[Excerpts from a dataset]
══════

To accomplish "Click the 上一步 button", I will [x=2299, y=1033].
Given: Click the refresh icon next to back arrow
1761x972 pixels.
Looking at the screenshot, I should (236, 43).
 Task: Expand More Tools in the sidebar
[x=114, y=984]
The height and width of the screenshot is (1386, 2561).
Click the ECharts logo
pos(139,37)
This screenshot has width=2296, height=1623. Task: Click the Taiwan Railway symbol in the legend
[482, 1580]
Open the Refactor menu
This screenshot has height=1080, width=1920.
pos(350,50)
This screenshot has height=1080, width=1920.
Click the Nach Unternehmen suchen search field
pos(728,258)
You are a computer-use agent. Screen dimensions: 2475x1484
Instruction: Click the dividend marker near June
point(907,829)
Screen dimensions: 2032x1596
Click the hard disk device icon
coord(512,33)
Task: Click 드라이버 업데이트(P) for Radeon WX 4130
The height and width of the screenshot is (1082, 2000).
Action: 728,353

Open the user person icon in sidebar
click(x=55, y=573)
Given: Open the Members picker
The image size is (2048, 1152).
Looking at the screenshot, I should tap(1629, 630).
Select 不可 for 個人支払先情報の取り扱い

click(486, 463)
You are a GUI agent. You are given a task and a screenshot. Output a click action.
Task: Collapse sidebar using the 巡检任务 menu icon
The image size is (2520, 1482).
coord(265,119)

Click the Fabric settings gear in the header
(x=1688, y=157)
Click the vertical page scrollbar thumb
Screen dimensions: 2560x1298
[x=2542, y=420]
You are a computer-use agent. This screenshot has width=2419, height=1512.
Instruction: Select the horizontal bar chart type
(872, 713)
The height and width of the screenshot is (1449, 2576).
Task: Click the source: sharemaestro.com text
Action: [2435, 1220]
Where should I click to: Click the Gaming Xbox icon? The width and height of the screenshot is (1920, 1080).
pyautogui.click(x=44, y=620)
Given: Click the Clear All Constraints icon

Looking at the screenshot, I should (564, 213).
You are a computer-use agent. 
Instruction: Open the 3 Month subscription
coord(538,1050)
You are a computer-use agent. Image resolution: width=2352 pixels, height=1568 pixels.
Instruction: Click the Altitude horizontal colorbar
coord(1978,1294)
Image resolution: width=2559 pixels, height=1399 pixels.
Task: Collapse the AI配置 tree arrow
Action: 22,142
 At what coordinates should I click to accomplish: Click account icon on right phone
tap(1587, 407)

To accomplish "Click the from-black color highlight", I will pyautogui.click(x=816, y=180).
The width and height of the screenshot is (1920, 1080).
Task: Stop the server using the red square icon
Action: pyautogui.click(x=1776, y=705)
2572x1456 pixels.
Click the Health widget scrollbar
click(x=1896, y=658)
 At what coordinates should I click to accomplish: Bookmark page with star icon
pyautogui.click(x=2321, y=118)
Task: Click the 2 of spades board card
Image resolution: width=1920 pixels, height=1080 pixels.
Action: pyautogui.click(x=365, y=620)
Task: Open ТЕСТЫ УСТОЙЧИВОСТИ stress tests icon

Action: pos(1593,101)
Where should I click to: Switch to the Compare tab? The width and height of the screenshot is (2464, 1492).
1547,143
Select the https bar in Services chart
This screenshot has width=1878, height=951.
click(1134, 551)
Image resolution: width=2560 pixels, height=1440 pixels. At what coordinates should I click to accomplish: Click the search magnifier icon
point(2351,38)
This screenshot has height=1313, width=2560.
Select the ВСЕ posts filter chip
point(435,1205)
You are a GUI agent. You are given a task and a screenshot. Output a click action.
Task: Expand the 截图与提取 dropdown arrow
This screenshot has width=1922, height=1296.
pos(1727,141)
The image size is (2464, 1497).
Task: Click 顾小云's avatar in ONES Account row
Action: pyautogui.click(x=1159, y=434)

══════

§ **Exercise brief**: Among the lines above, return each one holding the string "computer".

§ **Reply**:
You are a computer-use agent. Screen dimensions: 2475x1484
You are a computer-use agent. This screenshot has width=2419, height=1512.
You are a computer-use agent. 
You are a computer-use agent. Image resolution: width=2352 pixels, height=1568 pixels.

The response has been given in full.